** Start of Excerpt to read **
Fred Lincoln "Link" Wray Jr (May 2, 1929* – November 5, 2005) was an American rock and roll guitarist, songwriter and vocalist who became popular in the late 1950s.
Wray was noted for pioneering a new sound for electric guitars, as exemplified in his hit 1958 instrumental "Rumble", by Link Wray and his Ray Men, which pioneered an overdriven, distorted electric guitar sound, and was the first guitarist to use power chords to play a song's melody.
Wray was born in Dunn, North Carolina of part Shawnee Indian ancestry to Lillie M. Norris and Frederick ("Fred") Lincoln Wray. It was there that Link first heard slide guitar at age eight from a travelling carnival worker, named "Hambone". Link and his family later moved to Norfolk, Virginia as his father got work in the Navy shipyards. Link served a hitch in the US Army and was a Korean War Veteran. In 1956, his family later moved to Washington, D.C., and from there, they moved to a farm in Accokeek, Maryland. Link relocated to Arizona with his brother Vernon in the very early 1970s, and later moved to San Francisco in the mid 1970s.
Wray was a veteran of the Korean war, where he contracted tuberculosis that ultimately cost him a lung. His doctors told him that he would never sing again. So Link concentrated on his heavy guitar work. Despite this, on his rare vocal numbers he displays a strong voice and a range equivalent to Clarence "Frogman" Henry.
After discharge from the Army, Wray and his brothers Doug and Vernon Wray, with friends Shorty Horton and Dixie Neale, formed Lucky Wray and the Lazy Pine Wranglers, later known as Lucky Wray and the Palomino Ranch Hands. They had been playing country music and Western swing for several years when they took a gig as the house band on the daily live TV show Milt Grant's House Party, a Washington D.C. version of American Bandstand. The band made their first recordings in 1956 as Lucky Wray and the Palomino Ranch Hands for Starday Records.
** End of Excerpt to read **
** Start of Listed records **
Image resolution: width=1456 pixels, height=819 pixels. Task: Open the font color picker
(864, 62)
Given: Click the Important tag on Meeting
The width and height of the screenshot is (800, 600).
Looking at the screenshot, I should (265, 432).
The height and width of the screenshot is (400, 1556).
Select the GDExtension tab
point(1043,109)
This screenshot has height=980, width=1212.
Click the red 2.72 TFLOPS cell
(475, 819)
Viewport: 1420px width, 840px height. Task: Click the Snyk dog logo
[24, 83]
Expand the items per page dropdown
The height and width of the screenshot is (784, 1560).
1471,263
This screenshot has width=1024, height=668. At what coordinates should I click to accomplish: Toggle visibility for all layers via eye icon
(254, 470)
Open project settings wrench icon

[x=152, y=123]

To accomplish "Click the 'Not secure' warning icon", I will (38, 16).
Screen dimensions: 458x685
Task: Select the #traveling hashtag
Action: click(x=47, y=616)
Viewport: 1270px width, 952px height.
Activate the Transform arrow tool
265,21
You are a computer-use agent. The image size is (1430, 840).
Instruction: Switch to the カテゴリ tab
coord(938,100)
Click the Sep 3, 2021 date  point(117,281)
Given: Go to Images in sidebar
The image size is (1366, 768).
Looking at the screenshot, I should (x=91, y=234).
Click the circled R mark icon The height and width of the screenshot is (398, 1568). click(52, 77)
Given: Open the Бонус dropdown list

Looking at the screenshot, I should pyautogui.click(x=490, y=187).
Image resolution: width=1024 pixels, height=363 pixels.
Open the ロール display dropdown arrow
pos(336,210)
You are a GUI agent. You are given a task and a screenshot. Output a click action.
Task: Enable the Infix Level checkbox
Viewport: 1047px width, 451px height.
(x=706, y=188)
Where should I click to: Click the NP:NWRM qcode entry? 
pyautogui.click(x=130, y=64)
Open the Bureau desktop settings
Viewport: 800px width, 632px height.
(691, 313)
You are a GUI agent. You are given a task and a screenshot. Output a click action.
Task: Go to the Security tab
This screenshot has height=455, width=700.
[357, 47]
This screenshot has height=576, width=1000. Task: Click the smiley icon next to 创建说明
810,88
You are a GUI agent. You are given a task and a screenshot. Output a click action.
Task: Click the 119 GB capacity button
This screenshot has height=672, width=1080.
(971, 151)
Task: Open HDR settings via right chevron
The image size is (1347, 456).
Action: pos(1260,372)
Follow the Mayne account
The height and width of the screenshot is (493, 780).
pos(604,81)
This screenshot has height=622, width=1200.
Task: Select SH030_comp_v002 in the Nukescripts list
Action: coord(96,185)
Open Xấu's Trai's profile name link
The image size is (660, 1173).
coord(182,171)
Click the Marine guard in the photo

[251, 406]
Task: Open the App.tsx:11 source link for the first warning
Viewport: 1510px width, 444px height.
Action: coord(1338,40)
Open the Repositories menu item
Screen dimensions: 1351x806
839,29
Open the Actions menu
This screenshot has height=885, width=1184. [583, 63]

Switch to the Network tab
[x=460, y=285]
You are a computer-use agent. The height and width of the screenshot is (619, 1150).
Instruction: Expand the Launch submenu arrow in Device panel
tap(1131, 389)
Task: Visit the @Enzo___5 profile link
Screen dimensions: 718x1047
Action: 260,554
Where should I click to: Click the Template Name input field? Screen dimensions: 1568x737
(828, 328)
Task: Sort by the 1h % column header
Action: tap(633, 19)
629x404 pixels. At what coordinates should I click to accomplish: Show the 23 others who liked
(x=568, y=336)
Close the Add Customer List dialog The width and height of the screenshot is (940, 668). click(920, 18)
** End of Listed records **
| Your tasks |
**A)** What illness did Wray contract during the Korean War, according to the Link Wray biography?
**B)** Write the next part of the Link Wray biography, picking up after its final sentence about the band's first 1956 recordings for Starday Records.

| Expected answers |
**A)** Tuberculosis

**B)**
For the TV show, they also backed many performers, from Fats Domino to Ricky Nelson. At a live gig in Fredericksburg, VA, attempting to work up a backing for The Diamonds'"The Stroll", they came up with the stately, powerful 12-bar blues instrumental "Rumble", which they originally called "Oddball". The song was an instant hit with the live audience, which demanded four repeats that night.
Eventually the song came to the attention of record producer Archie Bleyer of Cadence Records, who hated it, particularly after Wray poked holes in his amplifier's speakers to make the recording sound more like the live version. However, Bleyer's stepdaughter loved it and it was released despite his protest. She was the one who suggested renaming the song "Rumble", because it reminded her of West Side Story. Rumble is slang for a "gang fight". The record was banned in New York and Boston for fear it would incite teenage gang violence. Before, during and after his stints with major labels Epic and Swan, Wray released 45's under many names.
The band had several more hard-rocking instrumental hits in the late 1950s and early 1960s, including "Rawhide", "Ace of Spades", and "Jack the Ripper", the latter named after a "dirty boogie" dance popular in Baltimore at the time. The dirty boogie dance was among the several dance crazes featured in the 1988 film Hairspray.
After his initial hits, Wray's career had periods of retirement followed by renewed popularity, particularly in Europe. He toured and recorded two albums with retro-rockabilly artist Robert Gordon in the late 1970s. The 1980s to the present day saw a large number of reissues as well as new material. Inspired by the use of his songs in various feature films, the 1997 "Shadowman" album is generally regarded as the Rumble Man's return to his raw rock'n'roll roots. Wray toured Europe and Australia as well, documented on a live album and DVD.
Link's last new recording was 2000s "Barbed Wire", again recorded with his Dutch rhythm section. He was generally accompanied on tour by his wife Olive Julie, and since the late nineties his "colourful" Irish born road manager John Tynan.
His regular backing band in the USA from 1998 until 2003 were bassist Atom Ellis and drummers Danny Heifetz and Dustin Donaldson. He continued to tour up until four months before he died of heart failure, aged 76, in 2005, at his home in Copenhagen.. (info edited from Wikipedia. * Some sources give birth year as 1935)
His regular backing band in the USA from 1998 until 2003 were bassist Atom Ellis and drummers Danny Heifetz and Dustin Donaldson. He continued to tour up until four months before he died of heart failure, aged 76, in 2005, at his home in Copenhagen.. (info edited from Wikipedia. * Some sources give birth year as 1935)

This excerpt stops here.